The new agreement effectively reverses a Trump administration policy that had subjected tax regulations to review for the first time in decades. Executive Order 12866 issued by President Clinton in 1993 generally requires federal agencies to submit major regulations to OIRA for review. But under a series of long-standing MOAs, tax regulations were generally exempt from these requirements. President Trump ended that in 2018 with an MOA that required tax regulations to undergo OIRA review if the regulations raised novel legal or policy issues, interfered with action by another agency, or had a non-revenue economic impact of $100 million or more.

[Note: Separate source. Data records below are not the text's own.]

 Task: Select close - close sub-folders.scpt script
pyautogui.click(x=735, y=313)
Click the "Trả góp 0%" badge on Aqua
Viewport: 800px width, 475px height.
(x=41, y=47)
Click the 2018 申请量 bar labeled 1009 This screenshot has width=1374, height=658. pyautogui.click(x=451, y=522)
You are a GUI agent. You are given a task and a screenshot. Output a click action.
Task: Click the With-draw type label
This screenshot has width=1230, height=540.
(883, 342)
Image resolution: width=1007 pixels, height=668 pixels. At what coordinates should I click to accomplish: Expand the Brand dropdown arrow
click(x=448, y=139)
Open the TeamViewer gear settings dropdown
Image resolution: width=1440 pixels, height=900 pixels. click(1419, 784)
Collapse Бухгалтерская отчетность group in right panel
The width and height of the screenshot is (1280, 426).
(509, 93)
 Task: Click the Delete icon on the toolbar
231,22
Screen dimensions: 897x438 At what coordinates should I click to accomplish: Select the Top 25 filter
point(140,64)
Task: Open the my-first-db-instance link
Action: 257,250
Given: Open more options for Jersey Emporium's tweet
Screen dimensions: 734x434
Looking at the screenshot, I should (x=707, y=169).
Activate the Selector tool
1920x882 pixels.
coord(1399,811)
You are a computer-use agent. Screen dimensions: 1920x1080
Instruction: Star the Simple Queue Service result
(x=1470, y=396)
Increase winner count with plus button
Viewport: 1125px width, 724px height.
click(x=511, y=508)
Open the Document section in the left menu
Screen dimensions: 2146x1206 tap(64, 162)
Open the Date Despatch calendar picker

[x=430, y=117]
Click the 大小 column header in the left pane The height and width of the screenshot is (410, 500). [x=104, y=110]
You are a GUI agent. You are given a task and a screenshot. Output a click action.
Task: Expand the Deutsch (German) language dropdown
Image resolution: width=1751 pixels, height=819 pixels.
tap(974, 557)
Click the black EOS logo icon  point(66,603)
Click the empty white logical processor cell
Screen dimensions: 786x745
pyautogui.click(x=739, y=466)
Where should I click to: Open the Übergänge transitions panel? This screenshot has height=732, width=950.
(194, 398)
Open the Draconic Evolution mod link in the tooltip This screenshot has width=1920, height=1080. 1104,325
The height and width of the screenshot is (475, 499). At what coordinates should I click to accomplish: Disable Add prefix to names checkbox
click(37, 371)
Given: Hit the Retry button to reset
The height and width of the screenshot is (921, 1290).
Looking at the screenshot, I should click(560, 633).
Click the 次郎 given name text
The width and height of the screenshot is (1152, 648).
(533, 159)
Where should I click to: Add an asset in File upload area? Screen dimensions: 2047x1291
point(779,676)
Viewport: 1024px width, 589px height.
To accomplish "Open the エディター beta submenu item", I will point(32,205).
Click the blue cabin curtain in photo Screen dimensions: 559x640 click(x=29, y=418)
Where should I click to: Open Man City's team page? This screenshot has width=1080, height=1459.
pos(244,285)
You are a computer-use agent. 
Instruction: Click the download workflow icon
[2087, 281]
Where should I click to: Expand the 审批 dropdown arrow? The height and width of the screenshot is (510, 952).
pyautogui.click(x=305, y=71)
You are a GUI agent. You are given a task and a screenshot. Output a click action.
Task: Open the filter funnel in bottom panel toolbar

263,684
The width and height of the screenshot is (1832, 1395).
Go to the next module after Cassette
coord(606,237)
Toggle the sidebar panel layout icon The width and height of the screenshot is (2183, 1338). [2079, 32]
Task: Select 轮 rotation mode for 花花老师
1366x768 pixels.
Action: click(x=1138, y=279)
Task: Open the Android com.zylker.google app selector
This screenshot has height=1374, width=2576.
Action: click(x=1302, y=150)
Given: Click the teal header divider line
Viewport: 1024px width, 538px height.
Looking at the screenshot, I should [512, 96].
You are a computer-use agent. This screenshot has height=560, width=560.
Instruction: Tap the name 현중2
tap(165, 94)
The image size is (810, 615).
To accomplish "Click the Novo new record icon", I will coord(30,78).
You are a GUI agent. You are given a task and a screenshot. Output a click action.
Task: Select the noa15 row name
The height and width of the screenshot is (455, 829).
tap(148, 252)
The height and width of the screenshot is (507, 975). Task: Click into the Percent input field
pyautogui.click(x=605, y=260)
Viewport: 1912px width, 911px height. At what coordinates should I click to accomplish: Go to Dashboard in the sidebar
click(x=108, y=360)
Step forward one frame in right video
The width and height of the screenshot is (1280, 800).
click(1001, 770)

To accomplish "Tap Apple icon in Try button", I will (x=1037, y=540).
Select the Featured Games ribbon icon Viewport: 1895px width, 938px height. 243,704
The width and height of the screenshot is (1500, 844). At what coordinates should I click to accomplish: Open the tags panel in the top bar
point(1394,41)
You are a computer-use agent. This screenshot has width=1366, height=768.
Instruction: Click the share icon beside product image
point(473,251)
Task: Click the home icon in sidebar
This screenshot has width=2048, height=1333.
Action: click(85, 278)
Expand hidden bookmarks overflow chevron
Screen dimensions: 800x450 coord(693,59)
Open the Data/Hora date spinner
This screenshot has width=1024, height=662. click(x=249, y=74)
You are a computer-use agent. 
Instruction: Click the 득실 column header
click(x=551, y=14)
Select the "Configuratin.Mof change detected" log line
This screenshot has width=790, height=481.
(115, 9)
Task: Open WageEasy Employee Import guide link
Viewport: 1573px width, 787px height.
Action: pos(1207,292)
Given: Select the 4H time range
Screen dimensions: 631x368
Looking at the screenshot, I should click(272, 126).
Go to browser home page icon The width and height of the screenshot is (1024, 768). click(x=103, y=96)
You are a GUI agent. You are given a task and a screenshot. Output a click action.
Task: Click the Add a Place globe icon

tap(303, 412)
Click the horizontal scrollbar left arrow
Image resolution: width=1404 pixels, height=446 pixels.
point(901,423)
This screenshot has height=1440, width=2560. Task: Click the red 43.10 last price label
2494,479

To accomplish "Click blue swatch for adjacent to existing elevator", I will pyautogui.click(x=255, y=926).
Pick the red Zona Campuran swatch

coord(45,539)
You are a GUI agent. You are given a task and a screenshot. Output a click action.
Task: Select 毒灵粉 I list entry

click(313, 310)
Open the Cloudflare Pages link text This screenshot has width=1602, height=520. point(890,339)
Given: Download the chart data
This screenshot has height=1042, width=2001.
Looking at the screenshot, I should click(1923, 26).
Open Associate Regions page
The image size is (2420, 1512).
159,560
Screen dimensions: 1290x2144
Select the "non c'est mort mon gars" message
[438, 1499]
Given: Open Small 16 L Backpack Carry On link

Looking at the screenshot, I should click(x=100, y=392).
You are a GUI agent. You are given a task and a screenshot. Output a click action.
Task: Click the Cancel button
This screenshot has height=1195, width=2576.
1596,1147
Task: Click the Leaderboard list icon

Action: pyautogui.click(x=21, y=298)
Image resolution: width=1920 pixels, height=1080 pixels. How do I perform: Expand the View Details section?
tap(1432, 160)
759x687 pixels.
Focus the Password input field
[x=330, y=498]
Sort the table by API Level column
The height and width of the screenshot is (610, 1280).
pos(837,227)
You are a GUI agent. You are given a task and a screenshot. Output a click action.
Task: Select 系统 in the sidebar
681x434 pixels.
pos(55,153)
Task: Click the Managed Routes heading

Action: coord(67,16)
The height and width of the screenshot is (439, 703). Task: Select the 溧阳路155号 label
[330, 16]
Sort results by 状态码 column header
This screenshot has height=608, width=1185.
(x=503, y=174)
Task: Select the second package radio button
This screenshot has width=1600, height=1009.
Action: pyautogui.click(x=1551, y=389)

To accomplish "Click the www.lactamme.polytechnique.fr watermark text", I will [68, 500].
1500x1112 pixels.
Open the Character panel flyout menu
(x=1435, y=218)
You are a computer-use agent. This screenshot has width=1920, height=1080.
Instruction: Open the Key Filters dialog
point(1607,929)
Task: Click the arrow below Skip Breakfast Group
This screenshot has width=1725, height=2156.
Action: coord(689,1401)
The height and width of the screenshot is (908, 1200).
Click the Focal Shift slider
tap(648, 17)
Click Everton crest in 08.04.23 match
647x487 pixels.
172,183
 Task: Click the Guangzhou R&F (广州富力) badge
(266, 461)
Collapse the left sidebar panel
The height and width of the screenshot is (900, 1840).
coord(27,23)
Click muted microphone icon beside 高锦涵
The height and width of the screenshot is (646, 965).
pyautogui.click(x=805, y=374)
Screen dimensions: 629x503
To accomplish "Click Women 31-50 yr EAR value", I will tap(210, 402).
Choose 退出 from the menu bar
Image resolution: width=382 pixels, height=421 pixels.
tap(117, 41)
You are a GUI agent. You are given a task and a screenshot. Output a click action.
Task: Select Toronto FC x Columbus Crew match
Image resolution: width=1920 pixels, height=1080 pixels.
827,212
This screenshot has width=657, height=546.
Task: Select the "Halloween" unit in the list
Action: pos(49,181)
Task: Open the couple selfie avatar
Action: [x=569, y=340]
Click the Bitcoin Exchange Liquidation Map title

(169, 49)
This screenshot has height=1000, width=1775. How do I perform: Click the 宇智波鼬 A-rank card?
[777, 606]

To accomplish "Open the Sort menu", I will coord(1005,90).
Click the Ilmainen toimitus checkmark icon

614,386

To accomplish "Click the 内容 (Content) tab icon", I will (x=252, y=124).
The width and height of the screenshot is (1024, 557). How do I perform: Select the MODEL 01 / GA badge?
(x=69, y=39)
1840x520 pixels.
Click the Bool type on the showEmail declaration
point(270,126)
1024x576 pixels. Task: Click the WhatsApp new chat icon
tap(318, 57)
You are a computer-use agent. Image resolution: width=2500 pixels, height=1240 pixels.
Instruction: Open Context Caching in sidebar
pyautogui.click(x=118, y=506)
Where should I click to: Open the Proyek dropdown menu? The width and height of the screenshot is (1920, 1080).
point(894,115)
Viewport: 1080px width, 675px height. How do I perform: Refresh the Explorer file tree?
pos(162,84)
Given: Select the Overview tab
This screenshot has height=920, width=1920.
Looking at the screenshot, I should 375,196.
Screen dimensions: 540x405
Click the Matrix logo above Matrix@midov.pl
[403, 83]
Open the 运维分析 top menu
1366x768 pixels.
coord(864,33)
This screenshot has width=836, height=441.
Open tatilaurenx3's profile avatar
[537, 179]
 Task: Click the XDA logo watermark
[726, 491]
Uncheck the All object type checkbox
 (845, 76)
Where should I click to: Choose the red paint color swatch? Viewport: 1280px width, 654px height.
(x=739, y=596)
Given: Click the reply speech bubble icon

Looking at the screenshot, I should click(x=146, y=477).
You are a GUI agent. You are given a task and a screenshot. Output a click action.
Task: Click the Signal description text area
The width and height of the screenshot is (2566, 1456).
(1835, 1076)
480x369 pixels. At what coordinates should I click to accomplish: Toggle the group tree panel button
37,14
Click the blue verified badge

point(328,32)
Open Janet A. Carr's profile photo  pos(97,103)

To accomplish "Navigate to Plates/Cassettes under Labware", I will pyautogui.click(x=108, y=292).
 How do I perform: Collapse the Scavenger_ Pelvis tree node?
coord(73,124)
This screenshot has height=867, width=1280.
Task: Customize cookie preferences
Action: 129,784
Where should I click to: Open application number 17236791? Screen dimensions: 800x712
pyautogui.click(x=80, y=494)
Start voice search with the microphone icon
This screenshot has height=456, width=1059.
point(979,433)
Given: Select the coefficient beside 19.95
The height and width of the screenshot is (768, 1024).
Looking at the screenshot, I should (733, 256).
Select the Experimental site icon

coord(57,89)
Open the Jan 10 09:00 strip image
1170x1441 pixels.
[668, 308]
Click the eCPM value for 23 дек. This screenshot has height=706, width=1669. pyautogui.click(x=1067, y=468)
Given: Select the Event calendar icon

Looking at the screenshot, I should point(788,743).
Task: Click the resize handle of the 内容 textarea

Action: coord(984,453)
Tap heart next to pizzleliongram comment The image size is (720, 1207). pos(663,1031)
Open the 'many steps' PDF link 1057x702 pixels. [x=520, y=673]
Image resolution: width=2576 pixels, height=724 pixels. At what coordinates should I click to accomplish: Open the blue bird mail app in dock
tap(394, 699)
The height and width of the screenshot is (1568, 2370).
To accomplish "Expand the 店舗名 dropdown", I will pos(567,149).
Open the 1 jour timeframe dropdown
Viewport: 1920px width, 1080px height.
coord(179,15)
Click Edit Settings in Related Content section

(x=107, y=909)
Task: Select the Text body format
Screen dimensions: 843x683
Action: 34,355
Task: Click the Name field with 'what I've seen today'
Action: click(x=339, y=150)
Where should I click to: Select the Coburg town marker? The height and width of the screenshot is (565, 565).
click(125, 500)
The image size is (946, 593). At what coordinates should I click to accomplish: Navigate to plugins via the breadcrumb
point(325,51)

In practice, nearly all meaningful regulations were submitted to OIRA for review over the past five years. The impact of review could be publicly gauged, as disclosure rules allowed for taxpayers to view any changes made to guidance after the OIRA review. Many taxpayers lobbying on regulatory issues had hoped to find a more receptive audience at OIRA than at Treasury, but substantive changes during the OIRA review process were relatively rare. OIRA did often prompt Treasury to further explain their reasoning in preambles. Treasury appears likely to retain the practice of expansive preambles to combat an increasing trend to challenge tax regulations on procedural grounds.